# YOUR OBJECTIVE
Scan the records for lines with the word "computer", and copy every such line.

# MATERIAL FOR THIS TASK
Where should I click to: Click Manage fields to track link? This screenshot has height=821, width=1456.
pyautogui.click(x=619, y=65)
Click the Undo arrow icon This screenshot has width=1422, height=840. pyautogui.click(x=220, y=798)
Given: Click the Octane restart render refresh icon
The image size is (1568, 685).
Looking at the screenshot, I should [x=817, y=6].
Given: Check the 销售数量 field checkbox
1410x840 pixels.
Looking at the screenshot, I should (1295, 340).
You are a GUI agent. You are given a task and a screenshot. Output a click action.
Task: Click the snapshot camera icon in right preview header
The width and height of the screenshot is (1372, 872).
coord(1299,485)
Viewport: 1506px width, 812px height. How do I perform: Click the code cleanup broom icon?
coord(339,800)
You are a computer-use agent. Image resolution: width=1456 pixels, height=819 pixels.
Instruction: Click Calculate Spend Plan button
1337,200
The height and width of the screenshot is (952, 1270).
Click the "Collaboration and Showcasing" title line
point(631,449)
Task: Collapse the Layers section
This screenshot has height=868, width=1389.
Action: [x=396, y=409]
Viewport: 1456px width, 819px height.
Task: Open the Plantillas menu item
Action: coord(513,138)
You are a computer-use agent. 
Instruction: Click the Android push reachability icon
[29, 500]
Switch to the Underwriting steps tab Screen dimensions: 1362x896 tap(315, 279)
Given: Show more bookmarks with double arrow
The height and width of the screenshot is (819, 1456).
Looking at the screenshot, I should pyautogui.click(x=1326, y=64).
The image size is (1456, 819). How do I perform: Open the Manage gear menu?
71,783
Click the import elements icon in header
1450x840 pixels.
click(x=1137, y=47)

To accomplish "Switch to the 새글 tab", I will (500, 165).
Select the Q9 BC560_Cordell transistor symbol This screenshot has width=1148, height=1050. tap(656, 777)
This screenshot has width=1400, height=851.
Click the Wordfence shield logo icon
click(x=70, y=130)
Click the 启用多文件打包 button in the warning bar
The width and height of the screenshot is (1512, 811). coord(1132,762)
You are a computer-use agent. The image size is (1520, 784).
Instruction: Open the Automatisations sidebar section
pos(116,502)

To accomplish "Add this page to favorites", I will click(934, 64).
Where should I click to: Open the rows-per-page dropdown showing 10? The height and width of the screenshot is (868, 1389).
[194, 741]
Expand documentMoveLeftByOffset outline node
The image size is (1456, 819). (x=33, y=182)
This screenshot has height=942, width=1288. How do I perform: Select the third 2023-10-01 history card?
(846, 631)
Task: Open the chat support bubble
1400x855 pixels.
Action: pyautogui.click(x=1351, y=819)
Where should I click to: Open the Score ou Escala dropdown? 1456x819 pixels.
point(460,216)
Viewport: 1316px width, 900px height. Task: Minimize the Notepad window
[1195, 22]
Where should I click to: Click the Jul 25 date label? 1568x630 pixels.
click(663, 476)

# TASK ANSWER
You are a computer-use agent. Image resolution: width=1456 pixels, height=819 pixels.
You are a computer-use agent. 
You are a computer-use agent. The image size is (1520, 784).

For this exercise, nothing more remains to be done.